WORK REQUIRED:
Put every one of the lines below into a Markdown table with two columns, No. and Text. Number the rows in order and leave out the blank lines.

□ □ □ □

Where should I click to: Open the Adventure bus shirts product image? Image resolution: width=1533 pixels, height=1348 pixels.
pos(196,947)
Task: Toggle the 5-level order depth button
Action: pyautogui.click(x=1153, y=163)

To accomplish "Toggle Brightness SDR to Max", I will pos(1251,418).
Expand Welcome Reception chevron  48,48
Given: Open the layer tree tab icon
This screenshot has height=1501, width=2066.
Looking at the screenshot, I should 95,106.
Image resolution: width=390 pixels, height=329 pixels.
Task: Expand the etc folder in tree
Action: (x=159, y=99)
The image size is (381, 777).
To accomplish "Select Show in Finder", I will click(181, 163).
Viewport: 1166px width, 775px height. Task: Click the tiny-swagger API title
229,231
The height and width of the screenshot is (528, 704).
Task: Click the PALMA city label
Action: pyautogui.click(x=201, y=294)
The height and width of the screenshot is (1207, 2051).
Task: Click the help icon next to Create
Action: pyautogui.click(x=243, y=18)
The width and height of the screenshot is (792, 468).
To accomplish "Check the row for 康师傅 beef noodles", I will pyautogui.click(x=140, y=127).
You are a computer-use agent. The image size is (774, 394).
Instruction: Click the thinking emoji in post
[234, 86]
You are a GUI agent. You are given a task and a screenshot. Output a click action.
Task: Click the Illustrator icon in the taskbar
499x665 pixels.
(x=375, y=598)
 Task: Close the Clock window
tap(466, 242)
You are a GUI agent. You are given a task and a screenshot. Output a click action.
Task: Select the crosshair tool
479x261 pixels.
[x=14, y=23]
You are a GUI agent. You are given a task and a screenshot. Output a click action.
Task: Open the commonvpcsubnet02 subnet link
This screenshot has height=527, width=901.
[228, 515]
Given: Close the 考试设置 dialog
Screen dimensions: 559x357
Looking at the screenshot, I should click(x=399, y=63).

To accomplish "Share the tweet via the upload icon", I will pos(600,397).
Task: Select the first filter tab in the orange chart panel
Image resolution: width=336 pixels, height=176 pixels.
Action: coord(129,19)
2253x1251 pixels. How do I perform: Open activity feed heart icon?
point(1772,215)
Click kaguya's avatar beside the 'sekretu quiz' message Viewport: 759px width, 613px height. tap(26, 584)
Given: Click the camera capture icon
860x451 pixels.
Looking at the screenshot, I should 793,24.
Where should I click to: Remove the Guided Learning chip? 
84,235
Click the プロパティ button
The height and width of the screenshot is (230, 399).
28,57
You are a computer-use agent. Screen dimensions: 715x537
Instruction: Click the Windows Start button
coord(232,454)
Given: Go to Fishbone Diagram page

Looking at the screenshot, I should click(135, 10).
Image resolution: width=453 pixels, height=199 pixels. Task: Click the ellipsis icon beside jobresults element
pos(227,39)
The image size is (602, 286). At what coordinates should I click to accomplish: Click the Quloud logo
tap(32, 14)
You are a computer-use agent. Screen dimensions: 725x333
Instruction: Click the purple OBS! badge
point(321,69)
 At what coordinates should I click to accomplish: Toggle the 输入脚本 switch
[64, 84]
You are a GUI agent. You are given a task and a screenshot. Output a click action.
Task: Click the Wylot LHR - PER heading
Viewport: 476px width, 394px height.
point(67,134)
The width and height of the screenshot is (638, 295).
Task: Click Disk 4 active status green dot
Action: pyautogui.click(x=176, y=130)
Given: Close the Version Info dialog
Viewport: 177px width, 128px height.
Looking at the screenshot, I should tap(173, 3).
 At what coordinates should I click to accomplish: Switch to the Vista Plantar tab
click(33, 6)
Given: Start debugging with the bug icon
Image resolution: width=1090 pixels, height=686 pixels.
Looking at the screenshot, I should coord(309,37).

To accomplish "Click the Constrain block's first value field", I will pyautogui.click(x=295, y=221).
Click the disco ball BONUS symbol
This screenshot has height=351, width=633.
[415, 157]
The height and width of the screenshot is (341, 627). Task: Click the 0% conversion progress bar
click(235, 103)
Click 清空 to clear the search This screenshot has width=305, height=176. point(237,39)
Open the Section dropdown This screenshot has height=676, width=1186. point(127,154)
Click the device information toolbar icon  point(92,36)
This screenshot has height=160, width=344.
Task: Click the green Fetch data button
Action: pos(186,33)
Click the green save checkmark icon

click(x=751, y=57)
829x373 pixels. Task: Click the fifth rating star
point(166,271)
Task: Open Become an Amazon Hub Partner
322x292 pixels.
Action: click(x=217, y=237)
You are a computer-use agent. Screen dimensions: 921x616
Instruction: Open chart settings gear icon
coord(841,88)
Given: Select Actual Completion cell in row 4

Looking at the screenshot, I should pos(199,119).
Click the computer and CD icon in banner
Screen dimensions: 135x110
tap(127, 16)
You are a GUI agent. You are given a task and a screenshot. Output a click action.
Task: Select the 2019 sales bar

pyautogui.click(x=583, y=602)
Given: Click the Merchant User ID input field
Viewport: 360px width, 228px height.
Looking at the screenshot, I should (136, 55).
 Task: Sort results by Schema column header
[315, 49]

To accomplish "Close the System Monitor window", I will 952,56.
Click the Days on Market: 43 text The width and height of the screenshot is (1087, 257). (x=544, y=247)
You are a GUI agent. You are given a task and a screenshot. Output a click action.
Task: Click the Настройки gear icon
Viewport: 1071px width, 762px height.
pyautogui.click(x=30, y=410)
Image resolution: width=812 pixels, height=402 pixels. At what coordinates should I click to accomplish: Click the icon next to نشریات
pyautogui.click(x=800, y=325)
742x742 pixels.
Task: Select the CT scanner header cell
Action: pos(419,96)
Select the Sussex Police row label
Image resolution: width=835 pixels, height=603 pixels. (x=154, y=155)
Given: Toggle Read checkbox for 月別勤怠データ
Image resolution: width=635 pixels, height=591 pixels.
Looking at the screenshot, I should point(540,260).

□ □ □ □

RESULT:
| No. | Text |
|---|---|
| 1 | Where should I click to: Open the Adventure bus shirts product image? Image resolution: width=1533 pixels, height=1348 pixels. |
| 2 | pos(196,947) |
| 3 | Task: Toggle the 5-level order depth button |
| 4 | Action: pyautogui.click(x=1153, y=163) |
| 5 | To accomplish "Toggle Brightness SDR to Max", I will pos(1251,418). |
| 6 | Expand Welcome Reception chevron  48,48 |
| 7 | Given: Open the layer tree tab icon |
| 8 | This screenshot has height=1501, width=2066. |
| 9 | Looking at the screenshot, I should 95,106. |
| 10 | Image resolution: width=390 pixels, height=329 pixels. |
| 11 | Task: Expand the etc folder in tree |
| 12 | Action: (x=159, y=99) |
| 13 | The image size is (381, 777). |
| 14 | To accomplish "Select Show in Finder", I will click(181, 163). |
| 15 | Viewport: 1166px width, 775px height. Task: Click the tiny-swagger API title |
| 16 | 229,231 |
| 17 | The height and width of the screenshot is (528, 704). |
| 18 | Task: Click the PALMA city label |
| 19 | Action: pyautogui.click(x=201, y=294) |
| 20 | The height and width of the screenshot is (1207, 2051). |
| 21 | Task: Click the help icon next to Create |
| 22 | Action: pyautogui.click(x=243, y=18) |
| 23 | The width and height of the screenshot is (792, 468). |
| 24 | To accomplish "Check the row for 康师傅 beef noodles", I will pyautogui.click(x=140, y=127). |
| 25 | You are a computer-use agent. The image size is (774, 394). |
| 26 | Instruction: Click the thinking emoji in post |
| 27 | [234, 86] |
| 28 | You are a GUI agent. You are given a task and a screenshot. Output a click action. |
| 29 | Task: Click the Illustrator icon in the taskbar |
| 30 | 499x665 pixels. |
| 31 | (x=375, y=598) |
| 32 |  Task: Close the Clock window |
| 33 | tap(466, 242) |
| 34 | You are a GUI agent. You are given a task and a screenshot. Output a click action. |
| 35 | Task: Select the crosshair tool |
| 36 | 479x261 pixels. |
| 37 | [x=14, y=23] |
| 38 | You are a GUI agent. You are given a task and a screenshot. Output a click action. |
| 39 | Task: Open the commonvpcsubnet02 subnet link |
| 40 | This screenshot has height=527, width=901. |
| 41 | [228, 515] |
| 42 | Given: Close the 考试设置 dialog |
| 43 | Screen dimensions: 559x357 |
| 44 | Looking at the screenshot, I should click(x=399, y=63). |
| 45 | To accomplish "Share the tweet via the upload icon", I will pos(600,397). |
| 46 | Task: Select the first filter tab in the orange chart panel |
| 47 | Image resolution: width=336 pixels, height=176 pixels. |
| 48 | Action: coord(129,19) |
| 49 | 2253x1251 pixels. How do I perform: Open activity feed heart icon? |
| 50 | point(1772,215) |
| 51 | Click kaguya's avatar beside the 'sekretu quiz' message Viewport: 759px width, 613px height. tap(26, 584) |
| 52 | Given: Click the camera capture icon |
| 53 | 860x451 pixels. |
| 54 | Looking at the screenshot, I should 793,24. |
| 55 | Where should I click to: Remove the Guided Learning chip?  |
| 56 | 84,235 |
| 57 | Click the プロパティ button |
| 58 | The height and width of the screenshot is (230, 399). |
| 59 | 28,57 |
| 60 | You are a computer-use agent. Screen dimensions: 715x537 |
| 61 | Instruction: Click the Windows Start button |
| 62 | coord(232,454) |
| 63 | Given: Go to Fishbone Diagram page |
| 64 | Looking at the screenshot, I should click(135, 10). |
| 65 | Image resolution: width=453 pixels, height=199 pixels. Task: Click the ellipsis icon beside jobresults element |
| 66 | pos(227,39) |
| 67 | The image size is (602, 286). At what coordinates should I click to accomplish: Click the Quloud logo |
| 68 | tap(32, 14) |
| 69 | You are a computer-use agent. Screen dimensions: 725x333 |
| 70 | Instruction: Click the purple OBS! badge |
| 71 | point(321,69) |
| 72 |  At what coordinates should I click to accomplish: Toggle the 输入脚本 switch |
| 73 | [64, 84] |
| 74 | You are a GUI agent. You are given a task and a screenshot. Output a click action. |
| 75 | Task: Click the Wylot LHR - PER heading |
| 76 | Viewport: 476px width, 394px height. |
| 77 | point(67,134) |
| 78 | The width and height of the screenshot is (638, 295). |
| 79 | Task: Click Disk 4 active status green dot |
| 80 | Action: pyautogui.click(x=176, y=130) |
| 81 | Given: Close the Version Info dialog |
| 82 | Viewport: 177px width, 128px height. |
| 83 | Looking at the screenshot, I should tap(173, 3). |
| 84 |  At what coordinates should I click to accomplish: Switch to the Vista Plantar tab |
| 85 | click(33, 6) |
| 86 | Given: Start debugging with the bug icon |
| 87 | Image resolution: width=1090 pixels, height=686 pixels. |
| 88 | Looking at the screenshot, I should coord(309,37). |
| 89 | To accomplish "Click the Constrain block's first value field", I will pyautogui.click(x=295, y=221). |
| 90 | Click the disco ball BONUS symbol |
| 91 | This screenshot has height=351, width=633. |
| 92 | [415, 157] |
| 93 | The height and width of the screenshot is (341, 627). Task: Click the 0% conversion progress bar |
| 94 | click(235, 103) |
| 95 | Click 清空 to clear the search This screenshot has width=305, height=176. point(237,39) |
| 96 | Open the Section dropdown This screenshot has height=676, width=1186. point(127,154) |
| 97 | Click the device information toolbar icon  point(92,36) |
| 98 | This screenshot has height=160, width=344. |
| 99 | Task: Click the green Fetch data button |
| 100 | Action: pos(186,33) |
| 101 | Click the green save checkmark icon |
| 102 | click(x=751, y=57) |
| 103 | 829x373 pixels. Task: Click the fifth rating star |
| 104 | point(166,271) |
| 105 | Task: Open Become an Amazon Hub Partner |
| 106 | 322x292 pixels. |
| 107 | Action: click(x=217, y=237) |
| 108 | You are a computer-use agent. Screen dimensions: 921x616 |
| 109 | Instruction: Open chart settings gear icon |
| 110 | coord(841,88) |
| 111 | Given: Select Actual Completion cell in row 4 |
| 112 | Looking at the screenshot, I should pos(199,119). |
| 113 | Click the computer and CD icon in banner |
| 114 | Screen dimensions: 135x110 |
| 115 | tap(127, 16) |
| 116 | You are a GUI agent. You are given a task and a screenshot. Output a click action. |
| 117 | Task: Select the 2019 sales bar |
| 118 | pyautogui.click(x=583, y=602) |
| 119 | Given: Click the Merchant User ID input field |
| 120 | Viewport: 360px width, 228px height. |
| 121 | Looking at the screenshot, I should (136, 55). |
| 122 |  Task: Sort results by Schema column header |
| 123 | [315, 49] |
| 124 | To accomplish "Close the System Monitor window", I will 952,56. |
| 125 | Click the Days on Market: 43 text The width and height of the screenshot is (1087, 257). (x=544, y=247) |
| 126 | You are a GUI agent. You are given a task and a screenshot. Output a click action. |
| 127 | Task: Click the Настройки gear icon |
| 128 | Viewport: 1071px width, 762px height. |
| 129 | pyautogui.click(x=30, y=410) |
| 130 | Image resolution: width=812 pixels, height=402 pixels. At what coordinates should I click to accomplish: Click the icon next to نشریات |
| 131 | pyautogui.click(x=800, y=325) |
| 132 | 742x742 pixels. |
| 133 | Task: Select the CT scanner header cell |
| 134 | Action: pos(419,96) |
| 135 | Select the Sussex Police row label |
| 136 | Image resolution: width=835 pixels, height=603 pixels. (x=154, y=155) |
| 137 | Given: Toggle Read checkbox for 月別勤怠データ |
| 138 | Image resolution: width=635 pixels, height=591 pixels. |
| 139 | Looking at the screenshot, I should point(540,260). |